◆ **Exercise details**
The records that follow must be reproduced in full, with every picture excluded.

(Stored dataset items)
[Start of section]
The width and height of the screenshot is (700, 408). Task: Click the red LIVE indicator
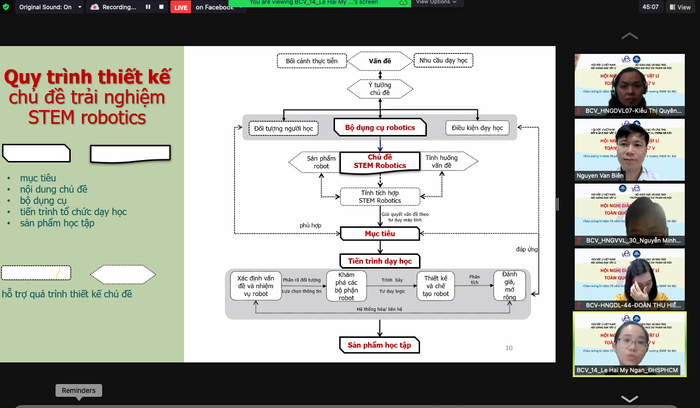click(181, 7)
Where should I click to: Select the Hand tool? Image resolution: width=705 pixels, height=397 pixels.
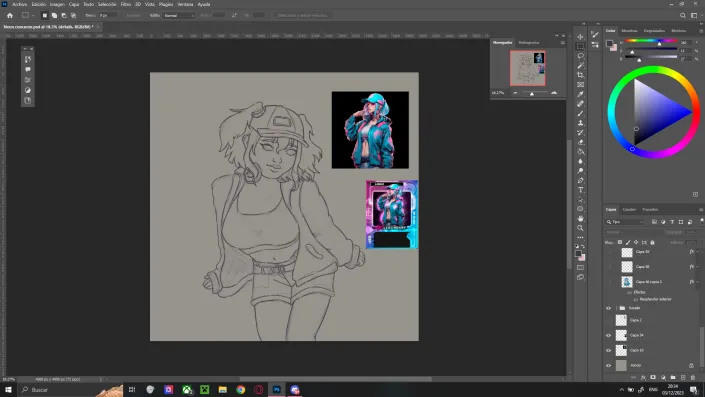tap(580, 219)
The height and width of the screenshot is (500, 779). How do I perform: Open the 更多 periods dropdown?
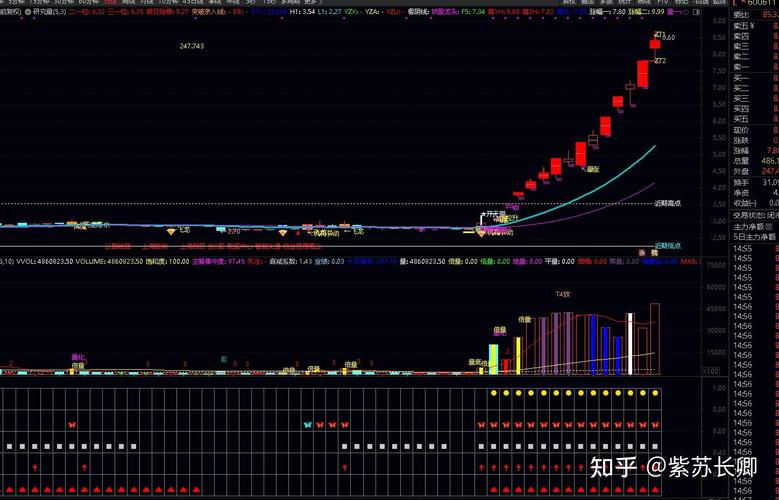(x=311, y=2)
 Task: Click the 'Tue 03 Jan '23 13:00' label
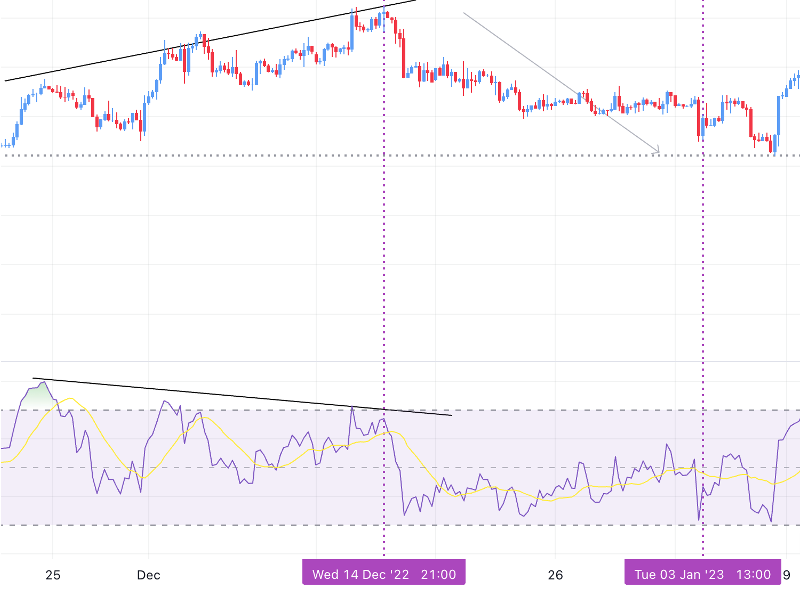pos(703,574)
[End of section]
◆ **Solution to the exercise**
The width and height of the screenshot is (700, 408). Task: Click the red LIVE indicator
click(181, 7)
Where should I click to: Select the Hand tool? Image resolution: width=705 pixels, height=397 pixels.
tap(580, 219)
The height and width of the screenshot is (500, 779). How do I perform: Open the 更多 periods dropdown?
(x=311, y=2)
 Task: Click the 'Tue 03 Jan '23 13:00' label
pos(703,574)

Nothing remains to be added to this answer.